RECORDS FOR THIS TASK —
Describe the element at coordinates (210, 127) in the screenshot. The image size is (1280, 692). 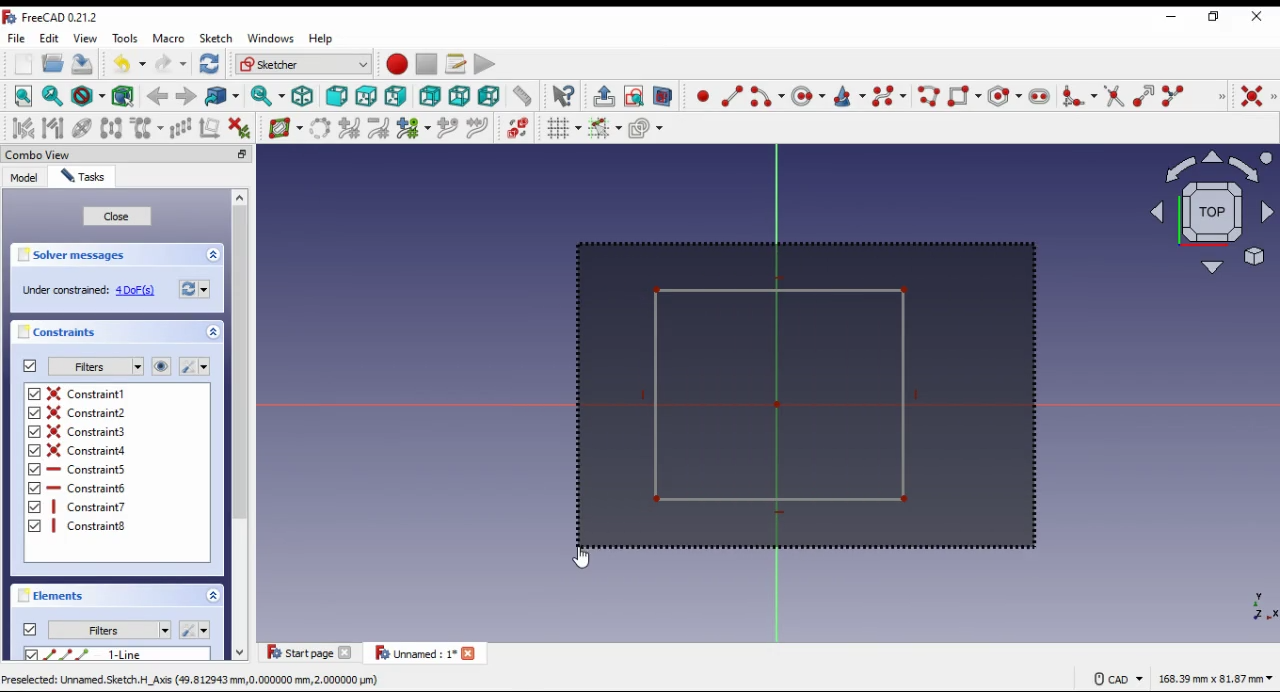
I see `remove all axes alignment` at that location.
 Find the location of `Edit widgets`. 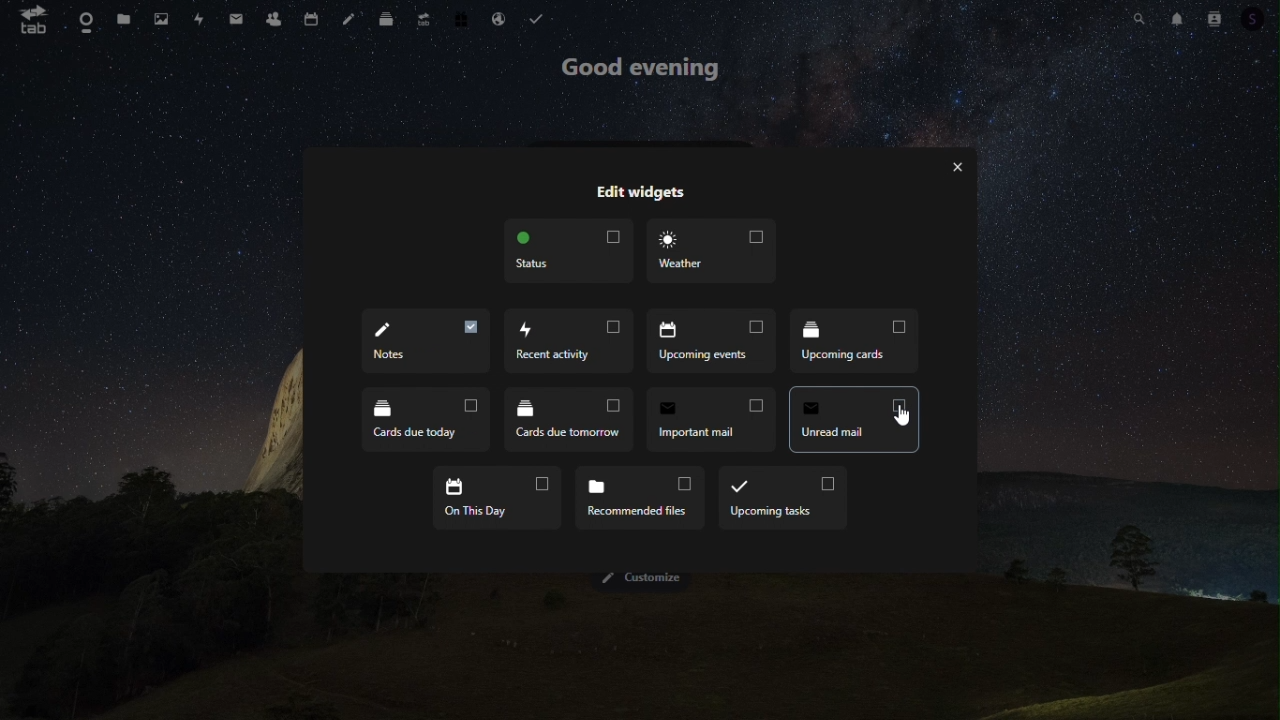

Edit widgets is located at coordinates (643, 193).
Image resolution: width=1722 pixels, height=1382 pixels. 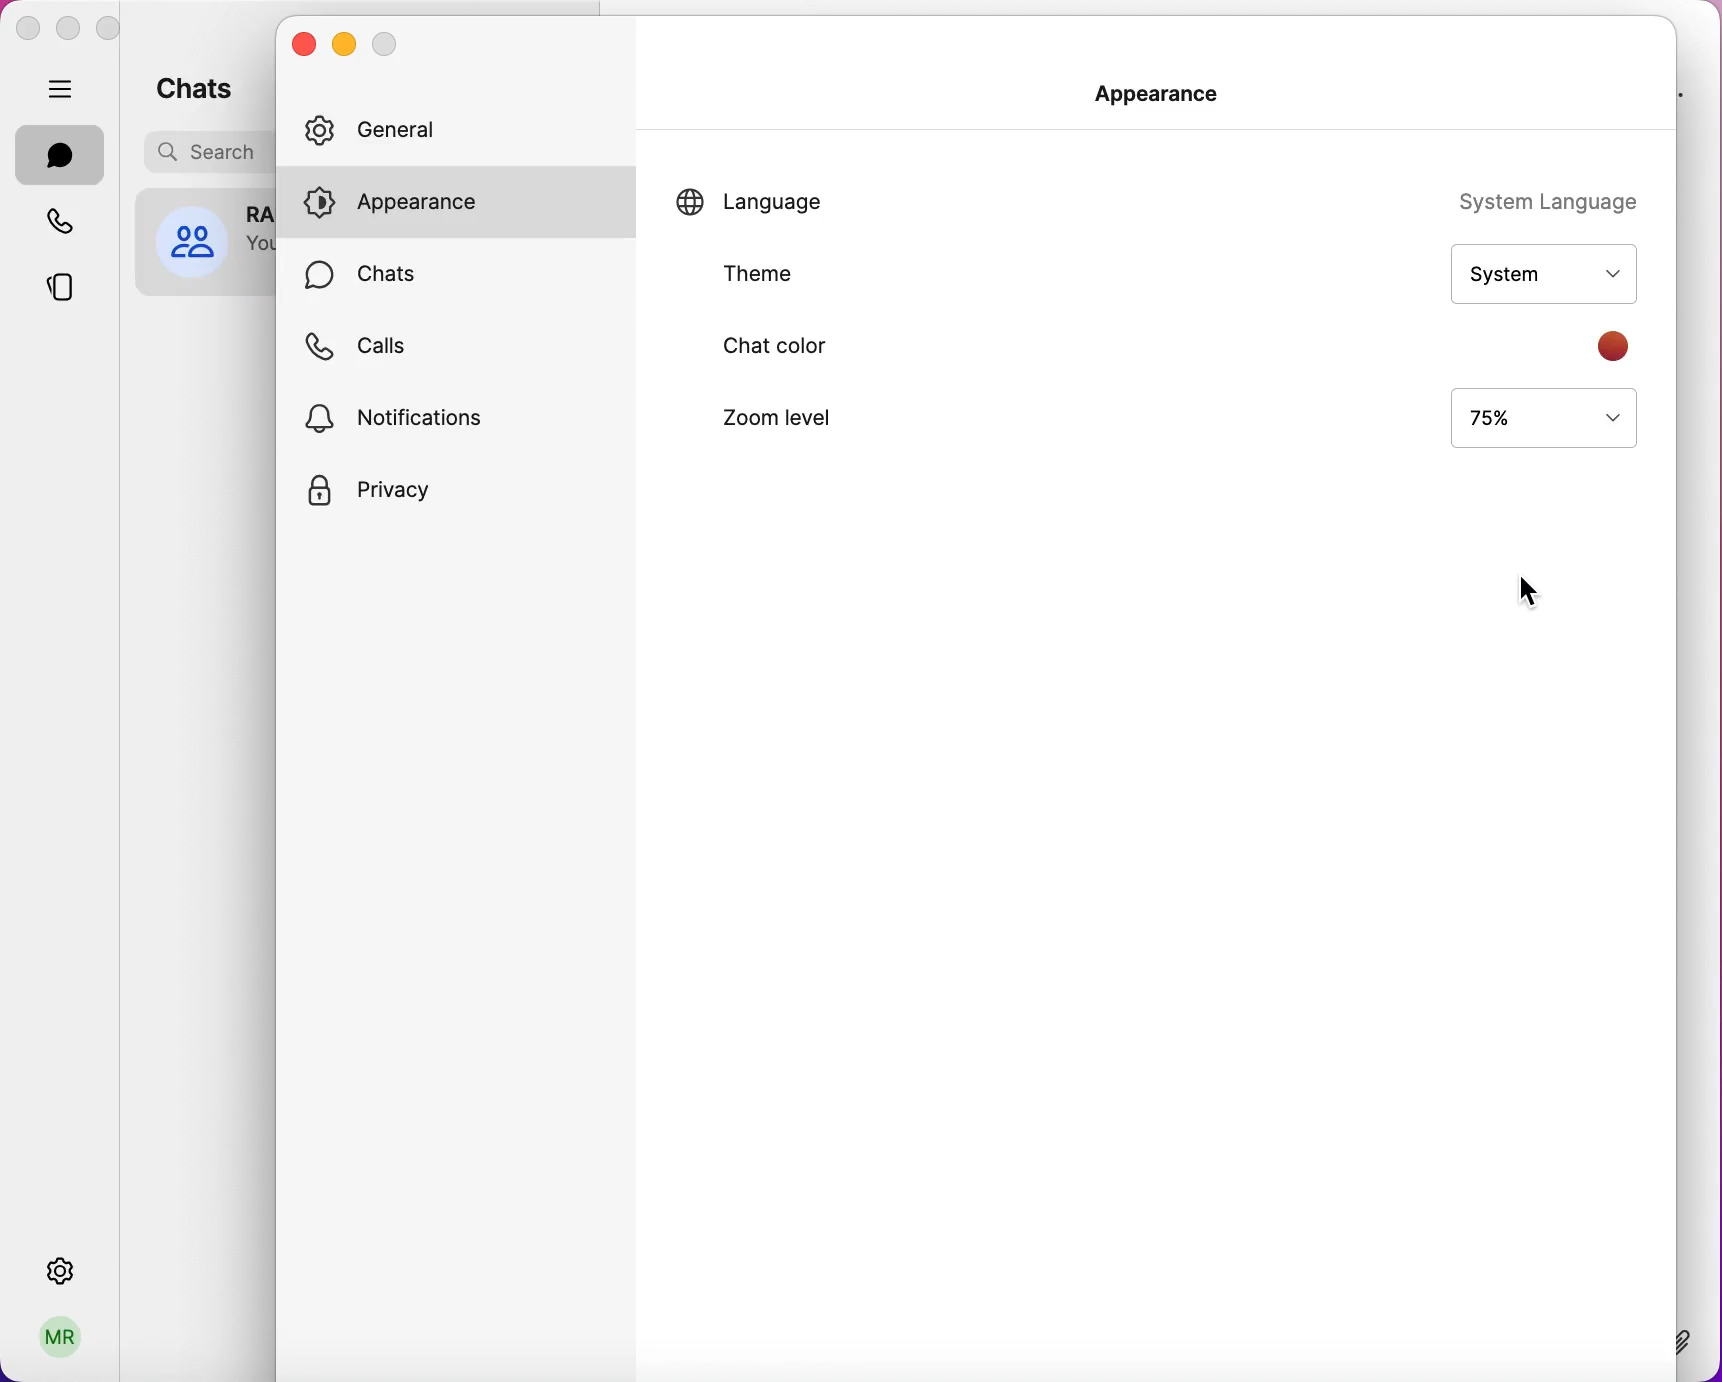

WRITTEN PROBLEM — Reproduce these rows word for word, leaving the pictures out of your answer.

EXPECTED ANSWER —
Describe the element at coordinates (210, 127) in the screenshot. The image size is (1280, 692). 
I see `remove all axes alignment` at that location.
 Find the location of `Edit widgets`. 

Edit widgets is located at coordinates (643, 193).
Image resolution: width=1722 pixels, height=1382 pixels. 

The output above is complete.